Somalia’s new president, Hassan Sheikh Mohamud – elected on Sunday 15 May by 54 senators and 275 lower house members from among 39 candidates – must make journalists’ safety a priority in a country were political violence and corruption have long prevailed over press freedom, says Reporters Without Borders (RSF).
The long battle over who is to govern this Horn of Africa country with 16 million inhabitants for the next five years ended with the election of a man who was already president from 2012 to 2017. It is the first time a Somali president has been given a second term.
More than 30 journalists were killed during Mohamud’s first term, which was especially oppressive and violent for media personnel. His government was responsible for the draconian 2016 media law and worked to undermine media rights activists.
RSF calls on the newly elected president to lose no time in decreeing a moratorium on arrests of journalists, freeing detained journalists, and repealing legislation that restricts press freedom, including the 1964 penal code, which hampers the media’s pursuit of truth.
“In one of the world’s most dangerous countries for journalism, where reporters are caught between the hammer of Al-Shabaab, who kill them with complete impunity, and the anvil of the security forces, who detain them arbitrarily without hesitation, the new president will have to take strong measures at once to change this bleak picture,” said Arnaud Froger, the head of RSF’s Africa desk. “After a first term that was very oppressive for journalists, he will have to show the world he is able to move the red lines regarding journalists’ safety and the protection of press freedom.”

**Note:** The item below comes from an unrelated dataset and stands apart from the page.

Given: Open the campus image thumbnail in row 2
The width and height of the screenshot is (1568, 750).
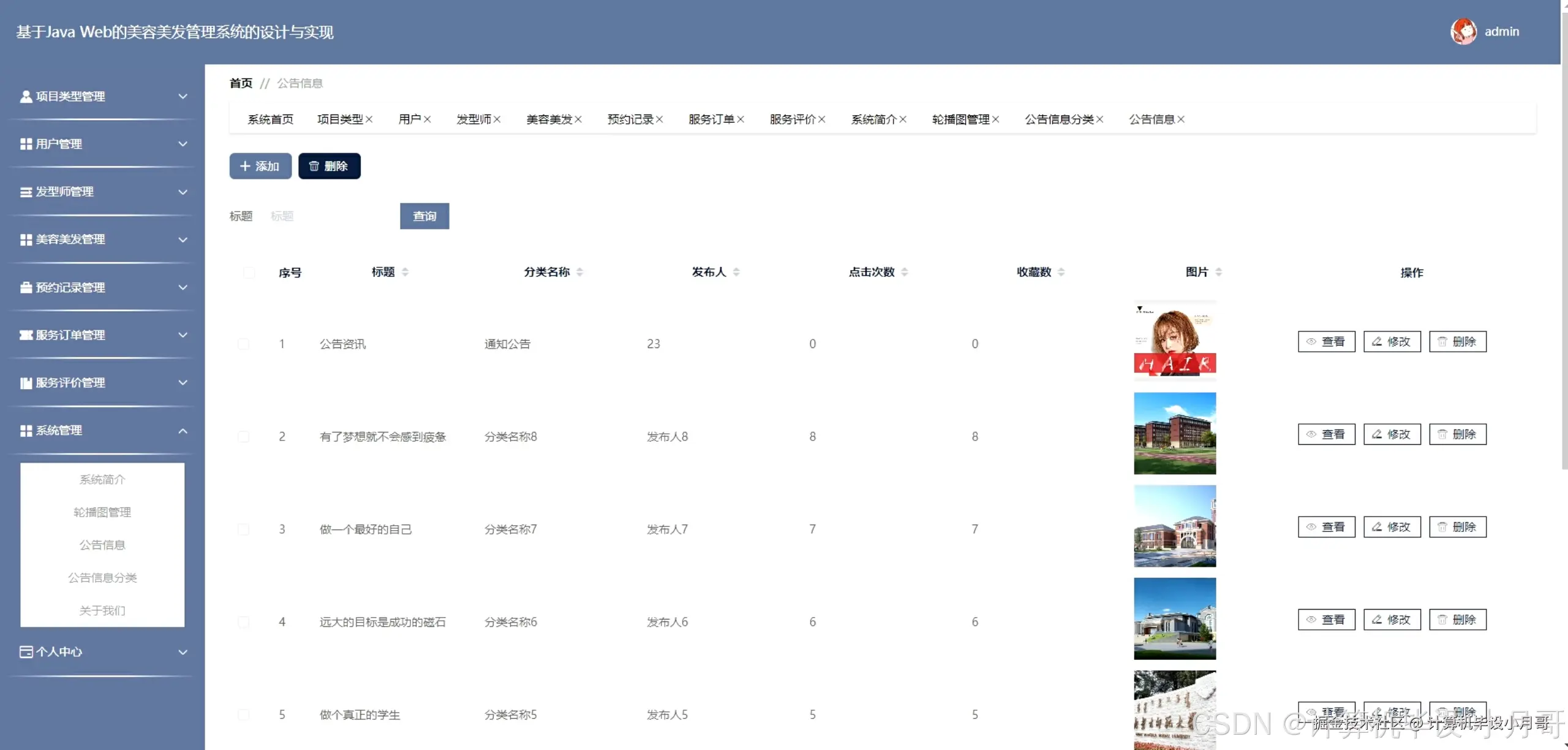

Mohamud succeeds Mohamed Abdullahi Farmaajo, whose presidency was marked by some unprecedented measures, including the appointment of a special prosecutor to take charge of investigating murders of journalists, and the conviction of a police officer in absentia for a journalist’s death. But no major press freedom reforms were completed under Farmaajo.
Sunday’s election ends a period of uncertainty in which journalists were targeted by the security forces. The victims included Abdiaziz Haybe Ibrahim, whose equipment was seized during a police raid on his office while he covered the elections for SBC Somali TV.
Fifteen journalists were rounded up and held for several days in April in connection with their coverage of a prison riot in Hargeisa, the capital of Somaliland, a self-proclaimed independent republic in northwestern Somalia. Three are still unjustly held and are due to appear before a Hargeisa court for the third time on Tuesday 17 May. .
Somalia continues to be Africa’s most dangerous country for journalists, with a total of 65 violations against media personnel in 2021 alone, according to the National Union of Somali Journalists (NUSOJ). They included the murders of Abdiaziz Mohamud Guled and Jamal Farah Adan . Fifty journalists have been killed in Somalia since 2010.